🤖 AI Summary
This study addresses the risk of political bias in multi-document news summarization systems, which can lead to unfair representation of viewpoints. Leveraging the FairNews dataset annotated with political orientation labels, the authors evaluate thirteen large language models across five fairness metrics and systematically assess debiasing strategies such as prompt engineering and referee-based mechanisms.
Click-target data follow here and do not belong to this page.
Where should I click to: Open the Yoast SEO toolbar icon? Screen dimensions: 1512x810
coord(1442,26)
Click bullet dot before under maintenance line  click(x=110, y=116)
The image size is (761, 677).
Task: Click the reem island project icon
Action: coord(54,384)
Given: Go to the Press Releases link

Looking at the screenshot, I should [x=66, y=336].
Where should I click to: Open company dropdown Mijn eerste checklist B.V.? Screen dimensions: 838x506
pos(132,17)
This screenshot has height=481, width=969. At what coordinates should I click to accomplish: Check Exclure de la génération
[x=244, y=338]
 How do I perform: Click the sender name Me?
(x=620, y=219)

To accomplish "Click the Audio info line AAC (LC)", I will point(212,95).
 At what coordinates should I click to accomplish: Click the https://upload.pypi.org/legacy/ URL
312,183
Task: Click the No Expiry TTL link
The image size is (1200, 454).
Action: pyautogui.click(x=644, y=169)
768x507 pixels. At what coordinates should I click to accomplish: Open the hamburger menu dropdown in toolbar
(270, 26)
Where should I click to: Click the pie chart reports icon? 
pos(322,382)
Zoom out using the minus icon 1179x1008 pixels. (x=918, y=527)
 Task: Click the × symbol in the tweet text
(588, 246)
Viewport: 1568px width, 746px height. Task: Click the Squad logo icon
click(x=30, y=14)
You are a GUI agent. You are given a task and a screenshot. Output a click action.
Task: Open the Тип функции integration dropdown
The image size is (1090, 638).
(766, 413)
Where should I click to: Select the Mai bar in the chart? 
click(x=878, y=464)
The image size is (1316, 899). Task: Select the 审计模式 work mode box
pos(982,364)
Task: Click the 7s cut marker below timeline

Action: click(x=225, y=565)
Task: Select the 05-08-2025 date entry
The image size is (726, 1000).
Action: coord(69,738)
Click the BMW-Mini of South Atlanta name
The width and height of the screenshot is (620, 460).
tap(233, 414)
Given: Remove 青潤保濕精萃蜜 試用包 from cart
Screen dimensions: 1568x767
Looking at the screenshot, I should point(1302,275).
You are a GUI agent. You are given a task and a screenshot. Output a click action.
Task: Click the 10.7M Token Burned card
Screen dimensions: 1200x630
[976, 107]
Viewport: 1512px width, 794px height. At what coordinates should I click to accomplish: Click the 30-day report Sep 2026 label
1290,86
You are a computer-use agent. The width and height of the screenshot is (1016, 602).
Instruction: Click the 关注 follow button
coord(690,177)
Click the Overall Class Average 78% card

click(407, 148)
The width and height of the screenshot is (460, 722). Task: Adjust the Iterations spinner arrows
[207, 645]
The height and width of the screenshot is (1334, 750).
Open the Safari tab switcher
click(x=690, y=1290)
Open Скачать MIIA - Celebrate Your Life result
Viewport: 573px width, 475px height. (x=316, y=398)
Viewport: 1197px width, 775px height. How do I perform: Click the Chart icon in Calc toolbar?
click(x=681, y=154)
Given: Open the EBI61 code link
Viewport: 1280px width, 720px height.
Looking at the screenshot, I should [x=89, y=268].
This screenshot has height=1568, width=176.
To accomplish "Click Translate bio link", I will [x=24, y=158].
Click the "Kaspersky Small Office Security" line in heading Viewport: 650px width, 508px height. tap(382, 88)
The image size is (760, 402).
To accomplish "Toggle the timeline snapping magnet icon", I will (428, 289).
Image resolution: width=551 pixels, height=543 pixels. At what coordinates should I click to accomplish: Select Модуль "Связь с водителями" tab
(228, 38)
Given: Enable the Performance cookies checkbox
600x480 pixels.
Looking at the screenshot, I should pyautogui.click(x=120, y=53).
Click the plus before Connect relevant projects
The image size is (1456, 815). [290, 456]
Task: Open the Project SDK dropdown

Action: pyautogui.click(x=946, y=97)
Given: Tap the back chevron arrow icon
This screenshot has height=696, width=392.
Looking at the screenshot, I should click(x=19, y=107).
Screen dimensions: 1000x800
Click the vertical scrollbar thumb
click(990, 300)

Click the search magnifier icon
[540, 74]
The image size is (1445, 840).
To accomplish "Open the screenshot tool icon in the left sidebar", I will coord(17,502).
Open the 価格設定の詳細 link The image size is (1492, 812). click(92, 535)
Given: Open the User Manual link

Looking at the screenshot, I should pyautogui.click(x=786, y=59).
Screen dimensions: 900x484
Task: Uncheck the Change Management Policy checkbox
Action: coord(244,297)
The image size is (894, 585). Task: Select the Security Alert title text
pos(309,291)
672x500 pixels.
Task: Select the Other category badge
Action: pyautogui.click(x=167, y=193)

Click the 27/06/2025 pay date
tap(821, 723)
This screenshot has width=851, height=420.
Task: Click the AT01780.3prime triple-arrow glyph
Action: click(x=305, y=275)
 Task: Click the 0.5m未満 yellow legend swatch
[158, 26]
The findings reveal no positive correlation between model scale and fairness, with medium-sized models achieving the best trade-off between fairness and efficiency. Prompt-based debiasing efficacy is highly dependent on model architecture, while fairness along the entity sentiment dimension proves particularly resistant to improvement—none of the tested interventions yield significant gains. The work underscores the necessity of multidimensional evaluation frameworks and architecture-aware, targeted debiasing approaches.
📝 Abstract
Multi-document news summarisation systems are increasingly adopted for their convenience in processing vast daily news content, making fairness across diverse political perspectives critical. However, these systems can exhibit political bias through unequal representation of viewpoints, disproportionate emphasis on certain perspectives, and systematic underrepresentation of minority voices. This study presents a comprehensive evaluation of such bias in multi-document news summarisation using FairNews, a dataset of complete news articles with political orientation labels, examining how large language models (LLMs) handle sources with varying political leanings across 13 models and five fairness metrics. We investigate both baseline model performance and effectiveness of various debiasing interventions, including prompt-based and judge-based approaches. Our findings challenge the assumption that larger models yield fairer outputs, as mid-sized variants consistently outperform their larger counterparts, offering the best balance of fairness and efficiency. Prompt-based debiasing proves highly model dependent, while entity sentiment emerges as the most stubborn fairness dimension, resisting all intervention strategies tested. These results demonstrate that fairness in multi-document news summarisation requires multi-dimensional evaluation frameworks and targeted, architecture-aware debiasing rather than simply scaling up.